======== DATASET CONTENT ========
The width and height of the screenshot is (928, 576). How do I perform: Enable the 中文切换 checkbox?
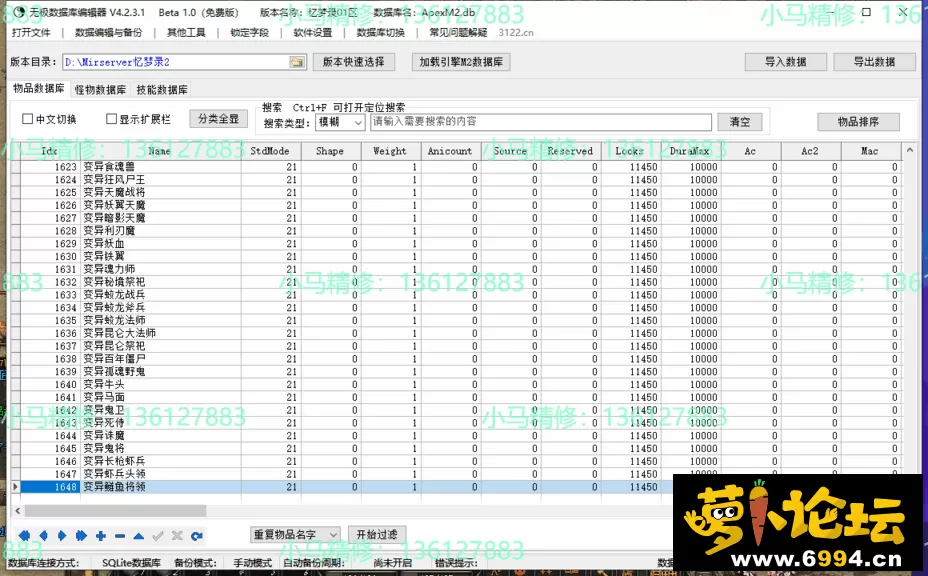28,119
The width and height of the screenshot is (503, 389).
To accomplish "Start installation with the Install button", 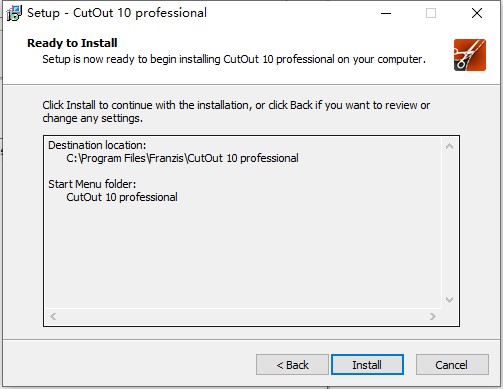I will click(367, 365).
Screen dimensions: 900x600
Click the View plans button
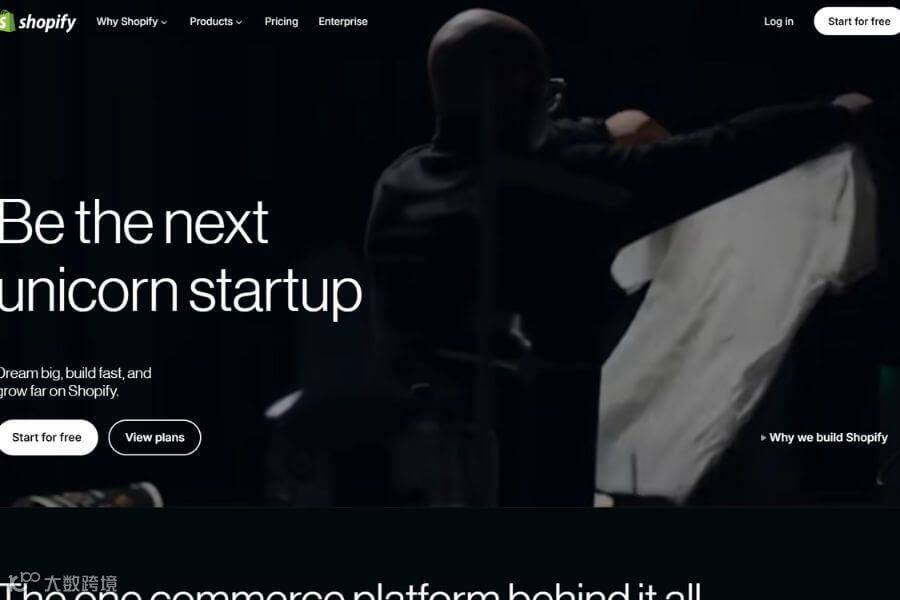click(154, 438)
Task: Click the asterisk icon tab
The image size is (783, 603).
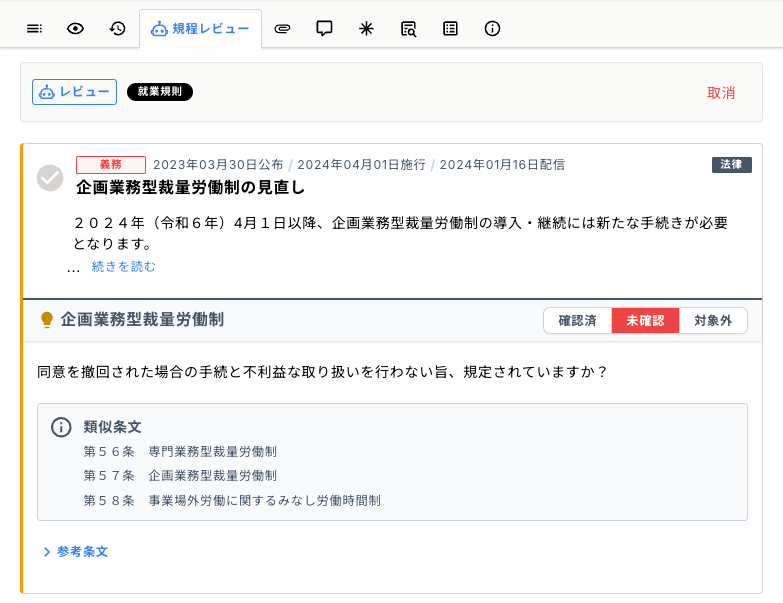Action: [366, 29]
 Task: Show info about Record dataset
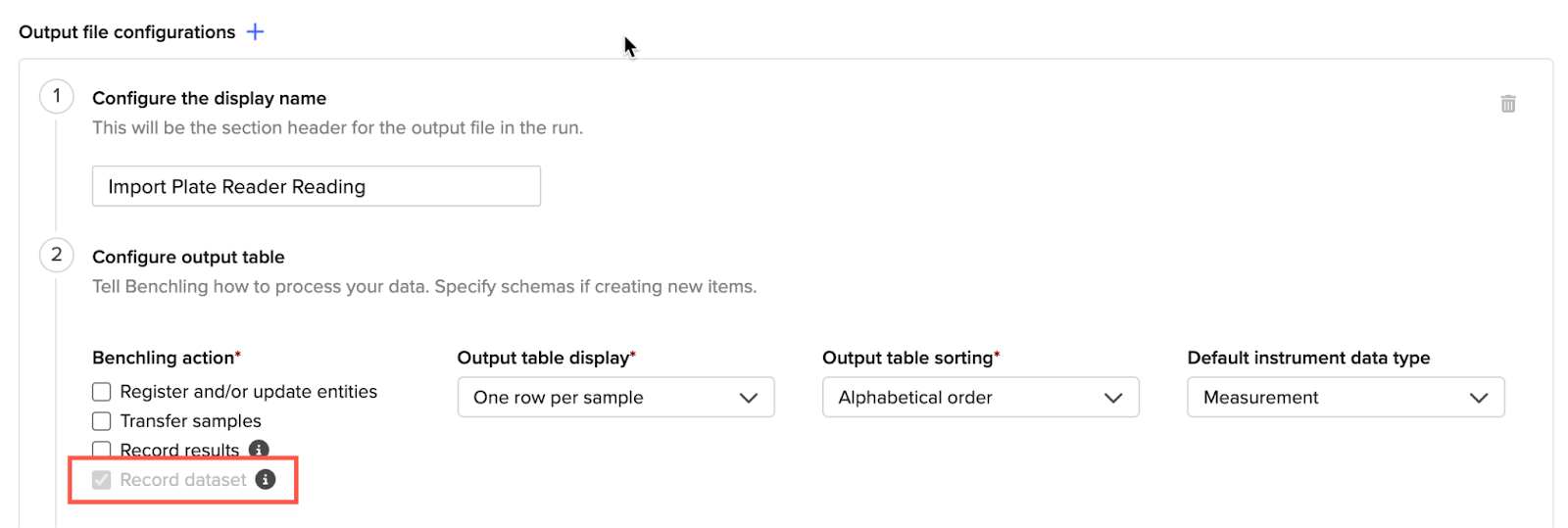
========
#### [DESCRIPTION OF THE TASK]
Skip all pictures. Write out only the lines from the one containing "Screen dimensions: 900x600" to the end of the listing above, inclusive, exactly as given.

#### [COMPLETED TASK]
Screen dimensions: 900x600
Click the View plans button
click(154, 438)
Task: Click the asterisk icon tab
The image size is (783, 603).
Action: [366, 29]
 Task: Show info about Record dataset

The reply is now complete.